Journal (Kurt Cobain)

 


Figure emblématique des années 90, Kurt Cobain marqua à jamais son époque et toute une génération qui se retrouvait dans le mouvement « Grunge » dernière émanation réellement artistiquement intéressante du rock.

Son suicide en 1993 choqua le Monde, révélant les fêlures derrière la star adulée, aussi la lecture de ce « Journal » édité pour la première fois en 2002 m'a donné envie d'en savoir plus.

Rassemblant des notes, dessins et réflexions intimes issues de la période 1989-1993, « Journal » se révèle une mine d'or pour comprendre un peu mieux la personnalité du grand Kurt, ou Kurdt comme il se surnommait.

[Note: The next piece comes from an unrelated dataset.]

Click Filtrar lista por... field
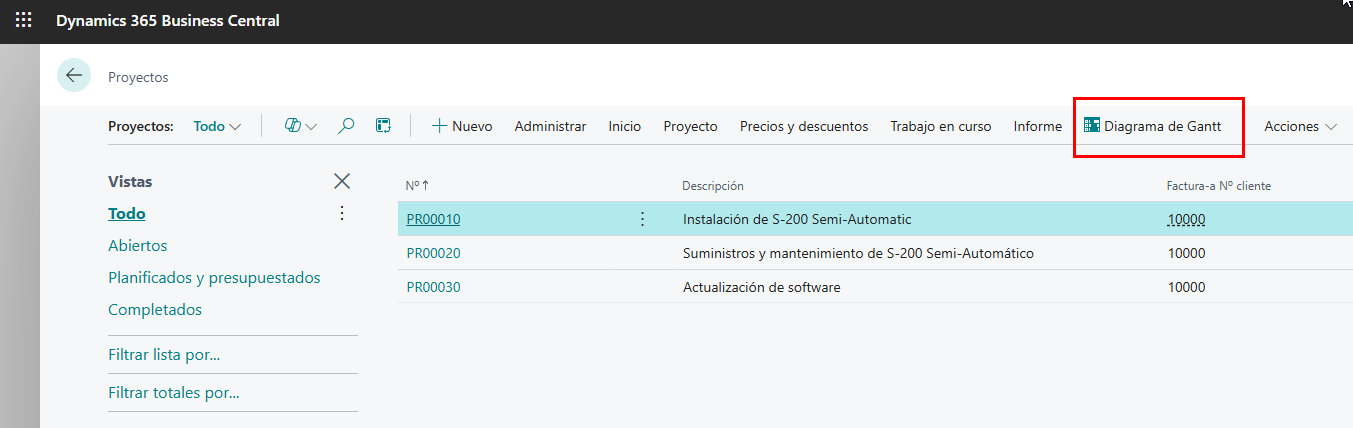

Au début on y trouve les doutes légitimes d'un jeune homme tentant de percer avec son groupe, cherchant des dates dans la banlieue de Seattle pour se faire connaître.

Une lettre assez délicate explique comment le premier batteur, Dave Foster, pas assez impliqué à ses yeux a été évincé.

Kurt évoque ses origines de « petit blanc » minable, sans avenir, complexé par sa maigreur et plombé par une hyper sensibilité.

Ses influences musicales prennent une place prépondérante, comme en témoignent les inlassables listes de groupes et morceaux qu'il vénère, avec des racines punk (Stooges, Sex Pistols) mais aussi plus étonnamment R.E.M ou du blues même si au dessus de tout semblent régner les Melvins et les Pixies.

Kurt semble dédaigner le heavy metal qu'il estime une musique de « blanc macho » et tout particulièrement les groupes de poseurs du glam-rock des années 80.

La musique qu'il souhaite créer doit avoir l'impact social du punk, sa violence aussi mais tout en se mariant avec la pop pour pouvoir passer en radio et ainsi combattre le système de l'intérieur.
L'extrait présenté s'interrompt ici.